__YOUR TASK__: What you give back should match the records word for word.

__Collection entries__:
------------------------
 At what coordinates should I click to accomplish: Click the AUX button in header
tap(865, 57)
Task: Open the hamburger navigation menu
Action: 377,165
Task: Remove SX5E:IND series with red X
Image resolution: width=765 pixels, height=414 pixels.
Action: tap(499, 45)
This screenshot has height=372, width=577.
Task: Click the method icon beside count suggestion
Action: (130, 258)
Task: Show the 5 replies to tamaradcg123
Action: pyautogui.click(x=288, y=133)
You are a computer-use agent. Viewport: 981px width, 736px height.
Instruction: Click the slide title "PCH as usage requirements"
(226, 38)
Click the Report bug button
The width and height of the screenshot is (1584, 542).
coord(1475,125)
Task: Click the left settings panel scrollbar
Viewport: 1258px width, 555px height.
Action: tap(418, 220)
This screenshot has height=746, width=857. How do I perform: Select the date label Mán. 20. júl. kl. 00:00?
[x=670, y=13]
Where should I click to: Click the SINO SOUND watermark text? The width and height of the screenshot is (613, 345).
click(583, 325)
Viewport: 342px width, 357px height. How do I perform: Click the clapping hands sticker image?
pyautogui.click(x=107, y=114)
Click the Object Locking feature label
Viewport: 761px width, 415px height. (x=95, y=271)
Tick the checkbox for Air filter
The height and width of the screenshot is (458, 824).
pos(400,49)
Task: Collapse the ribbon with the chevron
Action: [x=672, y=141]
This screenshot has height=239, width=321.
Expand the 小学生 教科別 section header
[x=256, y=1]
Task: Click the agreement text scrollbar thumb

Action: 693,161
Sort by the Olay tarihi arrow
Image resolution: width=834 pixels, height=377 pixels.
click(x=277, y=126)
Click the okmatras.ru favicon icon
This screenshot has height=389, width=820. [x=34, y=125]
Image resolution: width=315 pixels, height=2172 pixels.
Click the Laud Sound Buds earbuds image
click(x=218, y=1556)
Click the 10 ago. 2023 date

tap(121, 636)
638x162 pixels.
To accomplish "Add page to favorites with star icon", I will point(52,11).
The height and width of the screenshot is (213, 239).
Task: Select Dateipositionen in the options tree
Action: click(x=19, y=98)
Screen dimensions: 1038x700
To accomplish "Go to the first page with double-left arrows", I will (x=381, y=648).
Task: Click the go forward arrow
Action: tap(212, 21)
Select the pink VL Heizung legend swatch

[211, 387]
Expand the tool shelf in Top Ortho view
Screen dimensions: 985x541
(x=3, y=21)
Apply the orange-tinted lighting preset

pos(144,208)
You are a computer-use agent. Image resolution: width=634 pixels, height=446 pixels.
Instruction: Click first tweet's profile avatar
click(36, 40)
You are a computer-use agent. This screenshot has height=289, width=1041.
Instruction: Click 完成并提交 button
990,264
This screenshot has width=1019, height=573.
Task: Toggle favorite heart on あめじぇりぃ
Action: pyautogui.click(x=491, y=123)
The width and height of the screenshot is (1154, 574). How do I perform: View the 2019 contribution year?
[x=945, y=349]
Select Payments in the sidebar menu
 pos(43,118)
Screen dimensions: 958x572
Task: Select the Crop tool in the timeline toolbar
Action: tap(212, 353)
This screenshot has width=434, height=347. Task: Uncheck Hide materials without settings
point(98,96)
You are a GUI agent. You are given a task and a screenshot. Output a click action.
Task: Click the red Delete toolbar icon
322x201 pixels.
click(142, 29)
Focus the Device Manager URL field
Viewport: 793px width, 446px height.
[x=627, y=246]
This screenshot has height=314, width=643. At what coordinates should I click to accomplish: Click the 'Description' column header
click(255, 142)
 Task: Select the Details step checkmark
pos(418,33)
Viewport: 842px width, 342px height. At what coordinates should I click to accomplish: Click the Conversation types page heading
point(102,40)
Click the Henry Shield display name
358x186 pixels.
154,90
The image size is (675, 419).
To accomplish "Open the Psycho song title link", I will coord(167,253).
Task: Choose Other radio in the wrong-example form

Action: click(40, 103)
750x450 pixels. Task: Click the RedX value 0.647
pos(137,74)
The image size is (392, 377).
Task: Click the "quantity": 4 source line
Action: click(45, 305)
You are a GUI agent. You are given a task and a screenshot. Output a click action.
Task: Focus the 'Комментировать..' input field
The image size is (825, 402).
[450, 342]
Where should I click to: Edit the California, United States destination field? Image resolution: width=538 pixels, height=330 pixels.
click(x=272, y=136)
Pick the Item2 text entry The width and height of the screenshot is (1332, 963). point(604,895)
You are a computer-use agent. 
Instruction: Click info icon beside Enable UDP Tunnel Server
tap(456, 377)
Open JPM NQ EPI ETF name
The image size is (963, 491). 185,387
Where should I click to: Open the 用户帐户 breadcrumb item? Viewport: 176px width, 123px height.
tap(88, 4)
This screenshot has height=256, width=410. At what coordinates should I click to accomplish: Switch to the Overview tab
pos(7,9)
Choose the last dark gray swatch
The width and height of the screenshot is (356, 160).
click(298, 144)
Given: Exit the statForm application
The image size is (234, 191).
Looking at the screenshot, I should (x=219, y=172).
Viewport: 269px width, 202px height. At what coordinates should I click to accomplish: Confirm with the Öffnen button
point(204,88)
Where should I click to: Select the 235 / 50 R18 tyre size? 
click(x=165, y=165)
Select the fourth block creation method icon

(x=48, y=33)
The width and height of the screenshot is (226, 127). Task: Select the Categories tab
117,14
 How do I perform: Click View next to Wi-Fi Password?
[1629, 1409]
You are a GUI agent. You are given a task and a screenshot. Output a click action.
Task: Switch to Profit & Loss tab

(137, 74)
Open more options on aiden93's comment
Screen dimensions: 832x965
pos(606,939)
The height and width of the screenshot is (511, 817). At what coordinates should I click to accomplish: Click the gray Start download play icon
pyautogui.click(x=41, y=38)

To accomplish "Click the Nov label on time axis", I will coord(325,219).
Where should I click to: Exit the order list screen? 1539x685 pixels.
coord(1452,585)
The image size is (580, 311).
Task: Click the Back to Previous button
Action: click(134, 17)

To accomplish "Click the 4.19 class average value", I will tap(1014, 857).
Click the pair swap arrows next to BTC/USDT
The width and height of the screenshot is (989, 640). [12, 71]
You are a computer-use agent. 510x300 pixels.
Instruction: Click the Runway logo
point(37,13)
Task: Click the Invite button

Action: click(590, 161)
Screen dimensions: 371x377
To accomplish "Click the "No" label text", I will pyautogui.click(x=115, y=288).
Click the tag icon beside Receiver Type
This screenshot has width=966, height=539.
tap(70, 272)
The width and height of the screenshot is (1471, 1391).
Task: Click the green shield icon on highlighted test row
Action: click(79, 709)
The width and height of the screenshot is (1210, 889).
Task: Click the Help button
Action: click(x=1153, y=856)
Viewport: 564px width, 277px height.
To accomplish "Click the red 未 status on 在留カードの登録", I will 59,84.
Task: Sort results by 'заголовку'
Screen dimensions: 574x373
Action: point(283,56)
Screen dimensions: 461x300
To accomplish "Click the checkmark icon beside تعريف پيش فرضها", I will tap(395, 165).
------------------------
__EXERCISE RESPONSE__:
 At what coordinates should I click to accomplish: Click the AUX button in header
tap(865, 57)
Task: Open the hamburger navigation menu
Action: 377,165
Task: Remove SX5E:IND series with red X
Image resolution: width=765 pixels, height=414 pixels.
Action: tap(499, 45)
This screenshot has height=372, width=577.
Task: Click the method icon beside count suggestion
Action: (130, 258)
Task: Show the 5 replies to tamaradcg123
Action: pyautogui.click(x=288, y=133)
You are a computer-use agent. Viewport: 981px width, 736px height.
Instruction: Click the slide title "PCH as usage requirements"
(226, 38)
Click the Report bug button
The width and height of the screenshot is (1584, 542).
coord(1475,125)
Task: Click the left settings panel scrollbar
Viewport: 1258px width, 555px height.
Action: tap(418, 220)
This screenshot has height=746, width=857. How do I perform: Select the date label Mán. 20. júl. kl. 00:00?
[x=670, y=13]
Where should I click to: Click the SINO SOUND watermark text? The width and height of the screenshot is (613, 345).
click(583, 325)
Viewport: 342px width, 357px height. How do I perform: Click the clapping hands sticker image?
pyautogui.click(x=107, y=114)
Click the Object Locking feature label
Viewport: 761px width, 415px height. (x=95, y=271)
Tick the checkbox for Air filter
The height and width of the screenshot is (458, 824).
pos(400,49)
Task: Collapse the ribbon with the chevron
Action: [x=672, y=141]
This screenshot has height=239, width=321.
Expand the 小学生 教科別 section header
[x=256, y=1]
Task: Click the agreement text scrollbar thumb

Action: 693,161
Sort by the Olay tarihi arrow
Image resolution: width=834 pixels, height=377 pixels.
click(x=277, y=126)
Click the okmatras.ru favicon icon
This screenshot has height=389, width=820. [x=34, y=125]
Image resolution: width=315 pixels, height=2172 pixels.
Click the Laud Sound Buds earbuds image
click(x=218, y=1556)
Click the 10 ago. 2023 date

tap(121, 636)
638x162 pixels.
To accomplish "Add page to favorites with star icon", I will point(52,11).
The height and width of the screenshot is (213, 239).
Task: Select Dateipositionen in the options tree
Action: click(x=19, y=98)
Screen dimensions: 1038x700
To accomplish "Go to the first page with double-left arrows", I will (x=381, y=648).
Task: Click the go forward arrow
Action: tap(212, 21)
Select the pink VL Heizung legend swatch

[211, 387]
Expand the tool shelf in Top Ortho view
Screen dimensions: 985x541
(x=3, y=21)
Apply the orange-tinted lighting preset

pos(144,208)
You are a computer-use agent. Image resolution: width=634 pixels, height=446 pixels.
Instruction: Click first tweet's profile avatar
click(36, 40)
You are a computer-use agent. This screenshot has height=289, width=1041.
Instruction: Click 完成并提交 button
990,264
This screenshot has width=1019, height=573.
Task: Toggle favorite heart on あめじぇりぃ
Action: pyautogui.click(x=491, y=123)
The width and height of the screenshot is (1154, 574). How do I perform: View the 2019 contribution year?
[x=945, y=349]
Select Payments in the sidebar menu
 pos(43,118)
Screen dimensions: 958x572
Task: Select the Crop tool in the timeline toolbar
Action: tap(212, 353)
This screenshot has width=434, height=347. Task: Uncheck Hide materials without settings
point(98,96)
You are a GUI agent. You are given a task and a screenshot. Output a click action.
Task: Click the red Delete toolbar icon
322x201 pixels.
click(142, 29)
Focus the Device Manager URL field
Viewport: 793px width, 446px height.
[x=627, y=246]
This screenshot has height=314, width=643. At what coordinates should I click to accomplish: Click the 'Description' column header
click(255, 142)
 Task: Select the Details step checkmark
pos(418,33)
Viewport: 842px width, 342px height. At what coordinates should I click to accomplish: Click the Conversation types page heading
point(102,40)
Click the Henry Shield display name
358x186 pixels.
154,90
The image size is (675, 419).
To accomplish "Open the Psycho song title link", I will coord(167,253).
Task: Choose Other radio in the wrong-example form

Action: click(40, 103)
750x450 pixels. Task: Click the RedX value 0.647
pos(137,74)
The image size is (392, 377).
Task: Click the "quantity": 4 source line
Action: click(45, 305)
You are a GUI agent. You are given a task and a screenshot. Output a click action.
Task: Focus the 'Комментировать..' input field
The image size is (825, 402).
[450, 342]
Where should I click to: Edit the California, United States destination field? Image resolution: width=538 pixels, height=330 pixels.
click(x=272, y=136)
Pick the Item2 text entry The width and height of the screenshot is (1332, 963). point(604,895)
You are a computer-use agent. 
Instruction: Click info icon beside Enable UDP Tunnel Server
tap(456, 377)
Open JPM NQ EPI ETF name
The image size is (963, 491). 185,387
Where should I click to: Open the 用户帐户 breadcrumb item? Viewport: 176px width, 123px height.
tap(88, 4)
This screenshot has height=256, width=410. At what coordinates should I click to accomplish: Switch to the Overview tab
pos(7,9)
Choose the last dark gray swatch
The width and height of the screenshot is (356, 160).
click(298, 144)
Given: Exit the statForm application
The image size is (234, 191).
Looking at the screenshot, I should (x=219, y=172).
Viewport: 269px width, 202px height. At what coordinates should I click to accomplish: Confirm with the Öffnen button
point(204,88)
Where should I click to: Select the 235 / 50 R18 tyre size? 
click(x=165, y=165)
Select the fourth block creation method icon

(x=48, y=33)
The width and height of the screenshot is (226, 127). Task: Select the Categories tab
117,14
 How do I perform: Click View next to Wi-Fi Password?
[1629, 1409]
You are a GUI agent. You are given a task and a screenshot. Output a click action.
Task: Switch to Profit & Loss tab

(137, 74)
Open more options on aiden93's comment
Screen dimensions: 832x965
pos(606,939)
The height and width of the screenshot is (511, 817). At what coordinates should I click to accomplish: Click the gray Start download play icon
pyautogui.click(x=41, y=38)

To accomplish "Click the Nov label on time axis", I will coord(325,219).
Where should I click to: Exit the order list screen? 1539x685 pixels.
coord(1452,585)
The image size is (580, 311).
Task: Click the Back to Previous button
Action: click(134, 17)

To accomplish "Click the 4.19 class average value", I will tap(1014, 857).
Click the pair swap arrows next to BTC/USDT
The width and height of the screenshot is (989, 640). [12, 71]
You are a computer-use agent. 510x300 pixels.
Instruction: Click the Runway logo
point(37,13)
Task: Click the Invite button

Action: click(590, 161)
Screen dimensions: 371x377
To accomplish "Click the "No" label text", I will pyautogui.click(x=115, y=288).
Click the tag icon beside Receiver Type
This screenshot has width=966, height=539.
tap(70, 272)
The width and height of the screenshot is (1471, 1391).
Task: Click the green shield icon on highlighted test row
Action: click(79, 709)
The width and height of the screenshot is (1210, 889).
Task: Click the Help button
Action: click(x=1153, y=856)
Viewport: 564px width, 277px height.
To accomplish "Click the red 未 status on 在留カードの登録", I will 59,84.
Task: Sort results by 'заголовку'
Screen dimensions: 574x373
Action: point(283,56)
Screen dimensions: 461x300
To accomplish "Click the checkmark icon beside تعريف پيش فرضها", I will tap(395, 165).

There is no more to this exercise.